= EXERCISE REQUIREMENTS =
In the records below, find the lines that include the string "image" and report how many there are, nothing else.

Items from a dataset
+--

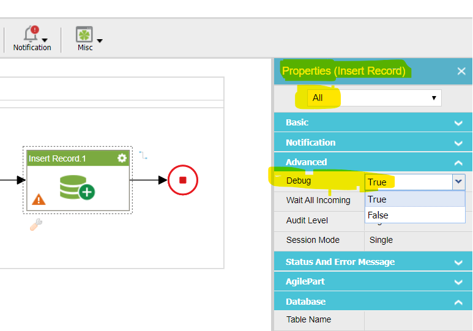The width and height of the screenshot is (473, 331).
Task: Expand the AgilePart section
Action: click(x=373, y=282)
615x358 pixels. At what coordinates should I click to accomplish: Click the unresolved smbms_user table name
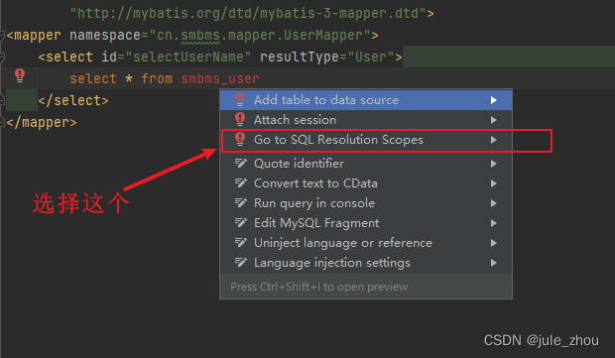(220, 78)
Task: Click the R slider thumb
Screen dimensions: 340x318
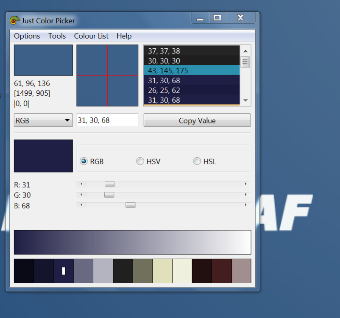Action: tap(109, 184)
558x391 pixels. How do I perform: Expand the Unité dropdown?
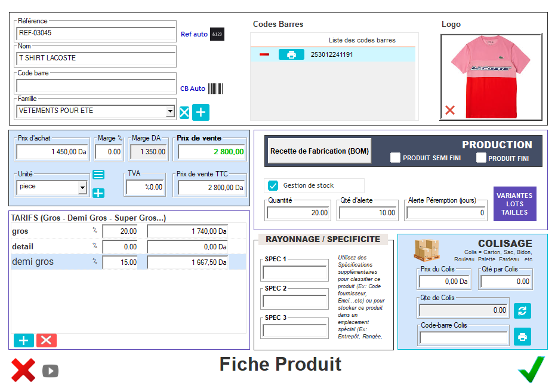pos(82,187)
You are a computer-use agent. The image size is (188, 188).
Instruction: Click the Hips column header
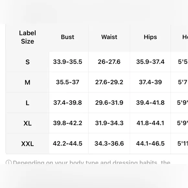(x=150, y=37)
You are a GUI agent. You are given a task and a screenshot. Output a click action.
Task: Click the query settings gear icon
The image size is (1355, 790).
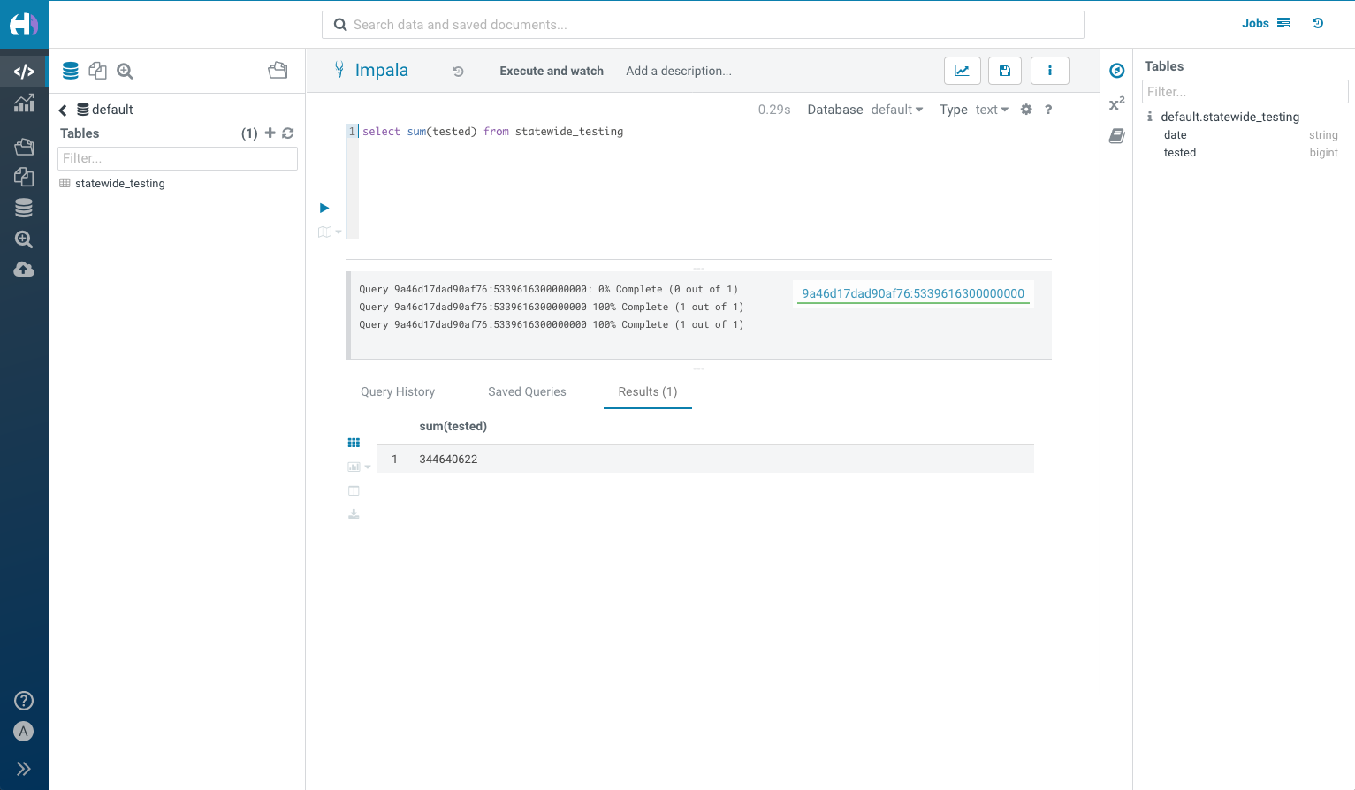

+--

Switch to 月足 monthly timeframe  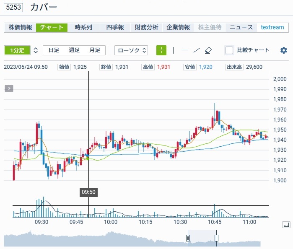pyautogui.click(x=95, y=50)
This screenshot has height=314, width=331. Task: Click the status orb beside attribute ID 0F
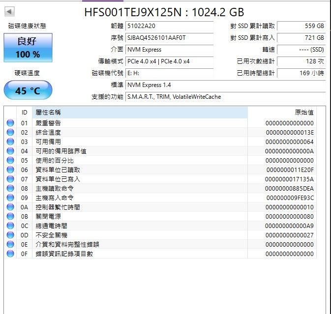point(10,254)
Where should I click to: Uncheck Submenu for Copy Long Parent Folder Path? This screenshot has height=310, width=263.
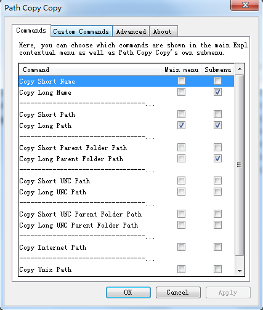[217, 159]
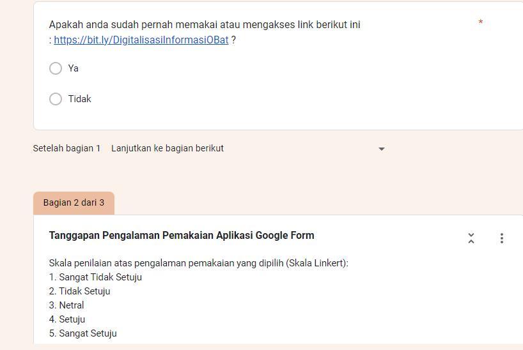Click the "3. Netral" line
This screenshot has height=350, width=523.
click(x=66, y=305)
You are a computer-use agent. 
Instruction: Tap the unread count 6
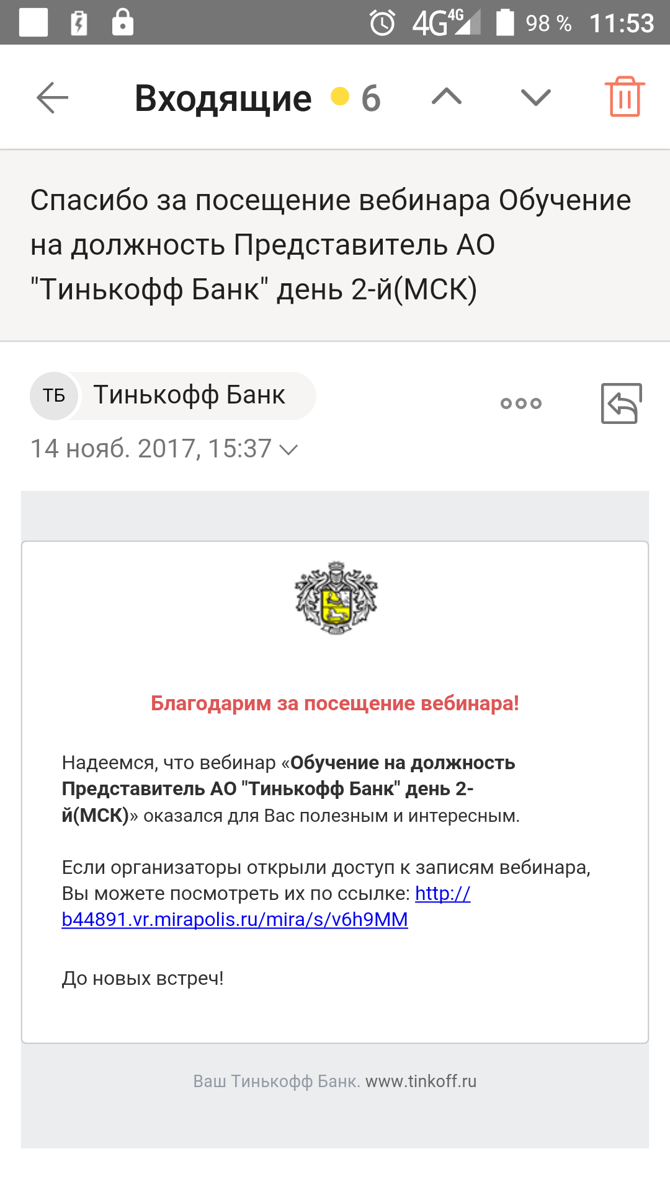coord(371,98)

+--

= RESULT OF THE TASK =
2